The Zero Trust model was initially popularized by Forrester in 2010, but it quickly fell out of favor among senior IT leaders and enterprises for several reasons:

• The risk of technical misinterpretation: Zero Trust has often been incorrectly interpreted to mean not trusting anyone under any circumstances
• Marketing buzzwords: The tendency to throw around the ‘Zero Trust’ term in marketing led to increased skepticism and rejection of the concept

By the mid-to-late 2010s, Forrester had revisited the concept with Zero Trust eXtended (ZTX), doubling down on data protection along with integration for a single view of the business and its sprawling IT ecosystem. Even then, they remained focused on micro-perimeters, before the trend toward perimeter-less security won favor among CISOs and IT operators.

Fortunately, now that IT security has matured and the CISO role is more formalized across enterprises, the value proposition of modern Zero Trust in a cloud-centric environment is clearer.

What is the modern definition of Zero Trust?

Today, the concept, if not the phrase “zero trust” itself, is used by the likes of the Cybersecurity and Infrastructure Security Agency (CISA) and the National Institute of Standards and Technology (NIST). They promote it as an agnostic maturity model to measure business readiness to defend itself against cyberattacks and ensure data is accessedproperly through valid network and component relationships, workflow planning and secure policies.

The aim of Zero Trust is to reduce the number of weak points (accounts, supervisor accounts and passwords) and attack vectors to as close to zero as possible. The fewer there are, the less risk.

In the IT world, firms use segmentation and rules-based approaches, often powered by machine learning, to eliminate weaknesses, making use of Identity Access Management (IAM) and Privileged Access Management (PAM) tools to bring existing IT on-premises systems up to speed.

As mentioned, perimeter-less security is the new goal. As enterprise IT has become more cloud-centric, being perimeter-less makes more sense, with many businesses faced with a nebulous and ever-changing perimeter that is impossible to defend with traditional security tools.

Why should people reconsider Zero Trust?

There are plenty of major IT breach examples where perimeter-less security would have made a difference, which is why the institutions like NISA are exhorting governments and enterprises to adopt it. The US government initiated a major security drive following the Colonial Pipeline leak, while more recent breaches including Samsung and Okta highlight the need for live visibility into who has access to what data.

Modern perimeter-less, identity-focused security enables this, with a strong user and worker experience, providing almost frictionless access to the applications and data that they need, with no access to applications they shouldn’t be using and no ability to share data beyond rightful owners.

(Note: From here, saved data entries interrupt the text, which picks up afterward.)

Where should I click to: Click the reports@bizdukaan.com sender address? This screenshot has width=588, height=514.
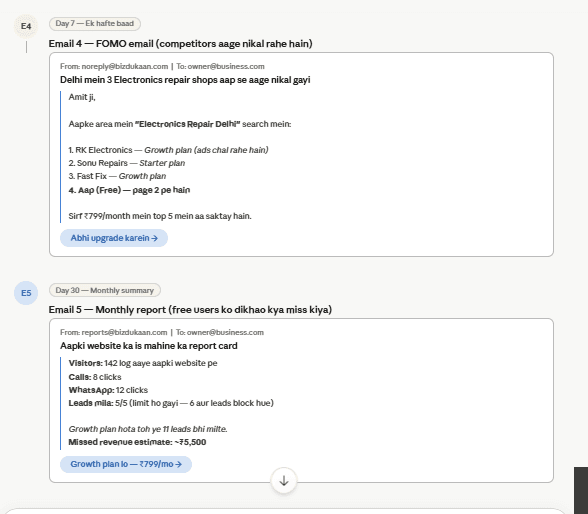pos(124,333)
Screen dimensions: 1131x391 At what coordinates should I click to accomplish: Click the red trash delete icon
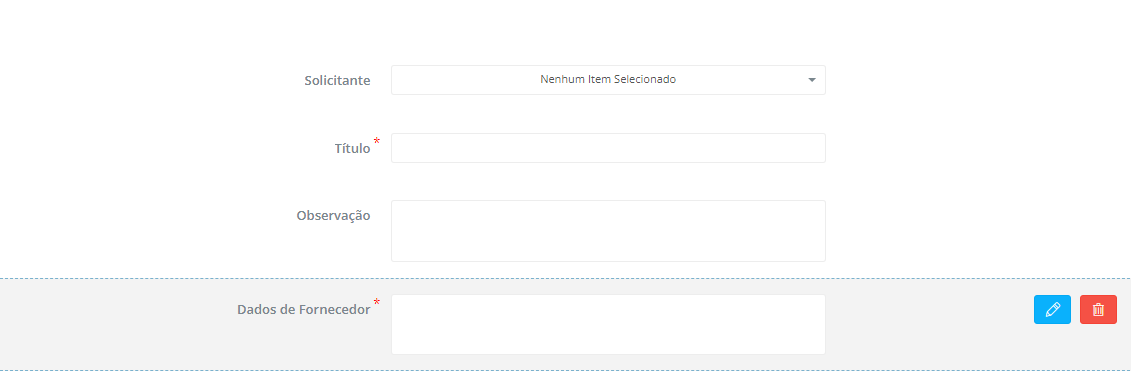point(1098,309)
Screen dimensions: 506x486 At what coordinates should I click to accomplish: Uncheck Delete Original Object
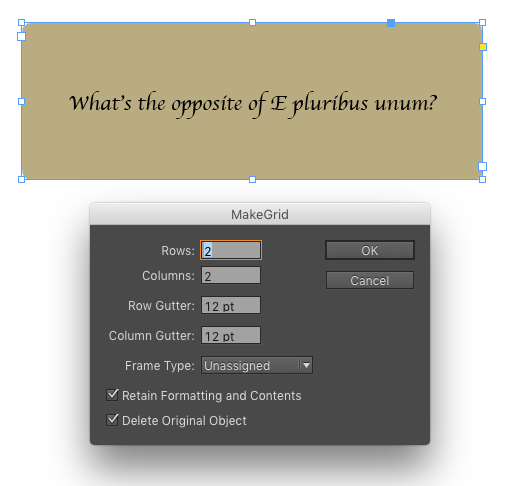(112, 420)
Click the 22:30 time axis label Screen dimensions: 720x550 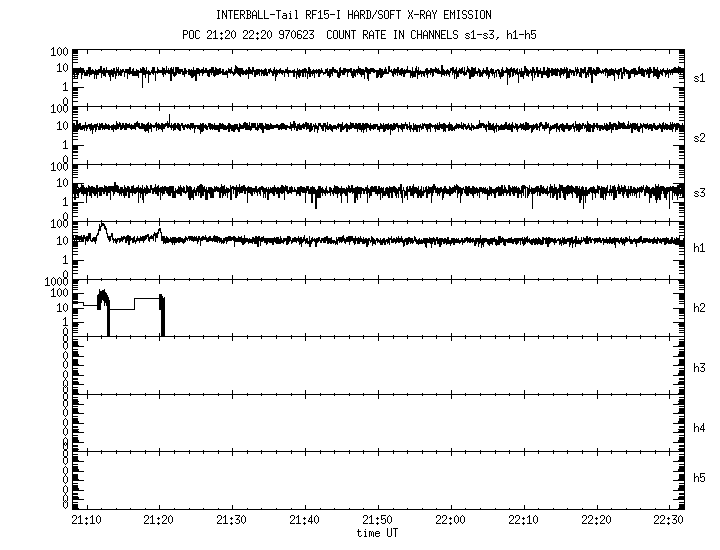669,521
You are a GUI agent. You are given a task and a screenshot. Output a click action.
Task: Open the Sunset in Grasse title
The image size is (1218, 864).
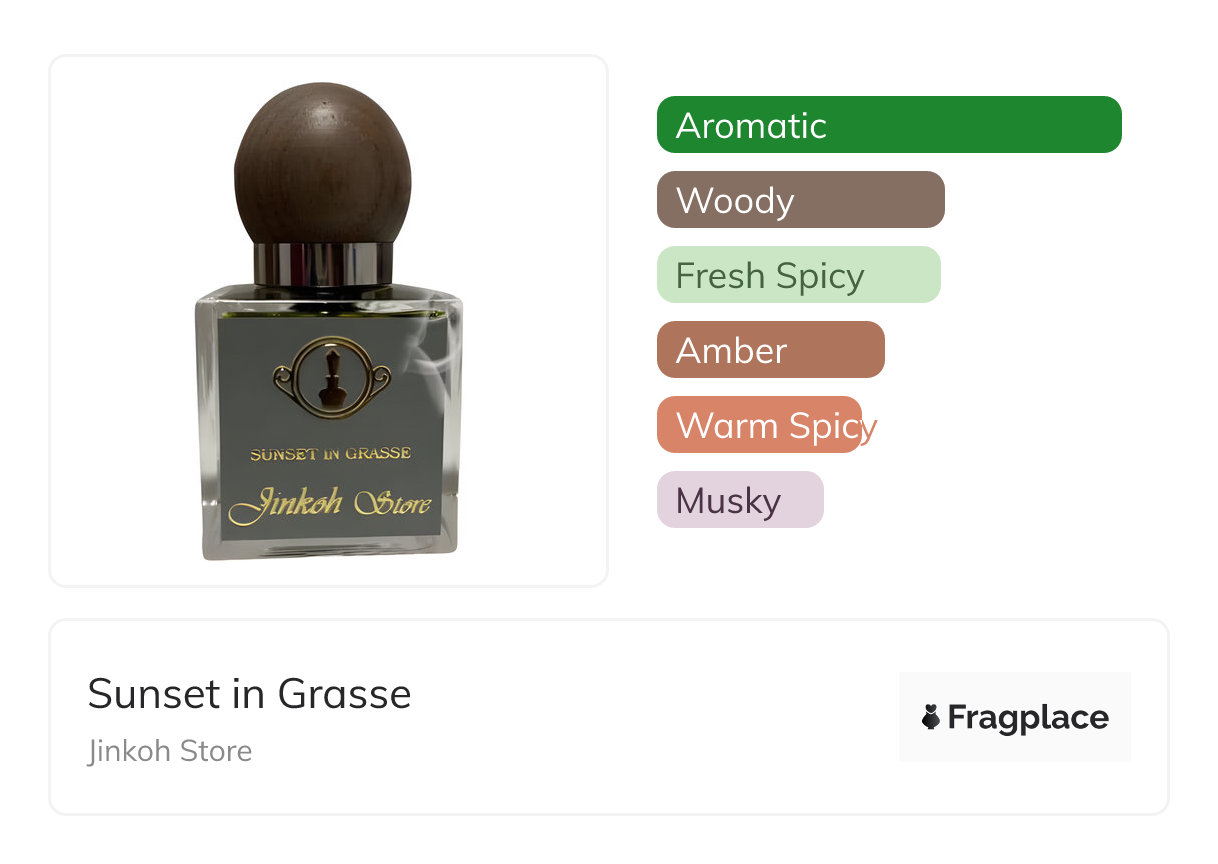point(249,694)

From this fresh perspective, enabled by a change towards identity-focused thinking, Zero Trust empowers businesses to operate using hybrid and remote working models. As trust gaps grow between multiple offices, partners and distant collaboration, they must be addressed through future-proof IT security thinking.

The benefits of Zero Trust

With the rise in remote and hybrid working, and many enterprises seeking to upgrade their applications, Zero Trust is a great framework of choice for  business or digital transformation efforts. As an IT security-led initiative, it can prevent a business from seeing reputational or financial damage from a breach long before the users are ever aware of a problem.

Zero Trust also helps as enterprises have to deal with more government or industry compliance initiatives, reducing dependence on legacy security and VPN applications, while playing a key role in updating overall business and IT security.

How to implement Zero Trust in your organization

IT and security are increasingly focused on aligning with business strategic and operational goals. A key benefit is that implementing Zero Trust as a specific strategy or as part of a wider digital or security initiative will follow the same pattern.

Start by scoping your Zero Trust initiative in terms of objectives and measurable results, build a team to implement it and follow the standard product evaluation and research tasks to identify candidates that fit with existing and planned IT.

You may find you need to convert some leaders or operators who have long-standing reasons to object to Zero Trust. A primer on the modern application and its benefits, and what it does not stand for, should help in this matter.

Then, roll out a test or trial example on a system that will deliver an easy win and proof of concept before engaging in wider deployment across the organization, measuring metrics carefully and highlighting each Zero Trust “save” as a big win against potential chaos.